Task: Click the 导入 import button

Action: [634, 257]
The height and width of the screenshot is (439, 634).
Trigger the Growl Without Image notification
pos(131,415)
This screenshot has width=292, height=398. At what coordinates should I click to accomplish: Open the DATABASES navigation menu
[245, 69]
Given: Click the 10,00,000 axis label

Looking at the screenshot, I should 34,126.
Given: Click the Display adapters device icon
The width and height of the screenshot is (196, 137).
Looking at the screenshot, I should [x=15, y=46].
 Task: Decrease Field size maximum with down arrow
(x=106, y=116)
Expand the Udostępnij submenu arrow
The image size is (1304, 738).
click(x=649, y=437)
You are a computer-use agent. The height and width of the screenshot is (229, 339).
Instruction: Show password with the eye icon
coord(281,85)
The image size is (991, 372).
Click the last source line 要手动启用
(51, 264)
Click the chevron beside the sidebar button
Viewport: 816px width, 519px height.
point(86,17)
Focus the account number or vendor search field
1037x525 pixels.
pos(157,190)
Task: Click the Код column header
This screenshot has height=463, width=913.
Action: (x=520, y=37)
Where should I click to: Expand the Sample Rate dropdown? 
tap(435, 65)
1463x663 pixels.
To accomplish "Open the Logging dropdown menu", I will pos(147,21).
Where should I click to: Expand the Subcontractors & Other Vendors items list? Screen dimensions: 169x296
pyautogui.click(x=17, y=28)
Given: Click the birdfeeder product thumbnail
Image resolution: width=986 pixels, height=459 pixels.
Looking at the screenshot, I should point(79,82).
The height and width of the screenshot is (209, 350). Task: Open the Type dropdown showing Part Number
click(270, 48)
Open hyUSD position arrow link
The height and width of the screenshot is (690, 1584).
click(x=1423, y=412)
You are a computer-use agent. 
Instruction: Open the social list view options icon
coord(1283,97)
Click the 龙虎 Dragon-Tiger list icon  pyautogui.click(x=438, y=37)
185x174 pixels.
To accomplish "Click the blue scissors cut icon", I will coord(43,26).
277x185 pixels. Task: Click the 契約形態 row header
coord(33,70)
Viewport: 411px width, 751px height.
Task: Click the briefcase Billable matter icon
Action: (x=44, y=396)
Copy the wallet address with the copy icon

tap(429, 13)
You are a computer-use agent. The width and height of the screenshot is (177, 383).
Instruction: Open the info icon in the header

Problem to work on: Copy every line of the listing above word for word.

Task result:
Task: Click the 导入 import button

Action: [634, 257]
The height and width of the screenshot is (439, 634).
Trigger the Growl Without Image notification
pos(131,415)
This screenshot has width=292, height=398. At what coordinates should I click to accomplish: Open the DATABASES navigation menu
[245, 69]
Given: Click the 10,00,000 axis label

Looking at the screenshot, I should 34,126.
Given: Click the Display adapters device icon
The width and height of the screenshot is (196, 137).
Looking at the screenshot, I should [x=15, y=46].
 Task: Decrease Field size maximum with down arrow
(x=106, y=116)
Expand the Udostępnij submenu arrow
The image size is (1304, 738).
click(x=649, y=437)
You are a computer-use agent. The height and width of the screenshot is (229, 339).
Instruction: Show password with the eye icon
coord(281,85)
The image size is (991, 372).
Click the last source line 要手动启用
(51, 264)
Click the chevron beside the sidebar button
Viewport: 816px width, 519px height.
point(86,17)
Focus the account number or vendor search field
1037x525 pixels.
pos(157,190)
Task: Click the Код column header
This screenshot has height=463, width=913.
Action: (x=520, y=37)
Where should I click to: Expand the Sample Rate dropdown? 
tap(435, 65)
1463x663 pixels.
To accomplish "Open the Logging dropdown menu", I will pos(147,21).
Where should I click to: Expand the Subcontractors & Other Vendors items list? Screen dimensions: 169x296
pyautogui.click(x=17, y=28)
Given: Click the birdfeeder product thumbnail
Image resolution: width=986 pixels, height=459 pixels.
Looking at the screenshot, I should point(79,82).
The height and width of the screenshot is (209, 350). Task: Open the Type dropdown showing Part Number
click(270, 48)
Open hyUSD position arrow link
The height and width of the screenshot is (690, 1584).
click(x=1423, y=412)
You are a computer-use agent. 
Instruction: Open the social list view options icon
coord(1283,97)
Click the 龙虎 Dragon-Tiger list icon  pyautogui.click(x=438, y=37)
185x174 pixels.
To accomplish "Click the blue scissors cut icon", I will coord(43,26).
277x185 pixels. Task: Click the 契約形態 row header
coord(33,70)
Viewport: 411px width, 751px height.
Task: Click the briefcase Billable matter icon
Action: (x=44, y=396)
Copy the wallet address with the copy icon

tap(429, 13)
You are a computer-use agent. The width and height of the screenshot is (177, 383).
Instruction: Open the info icon in the header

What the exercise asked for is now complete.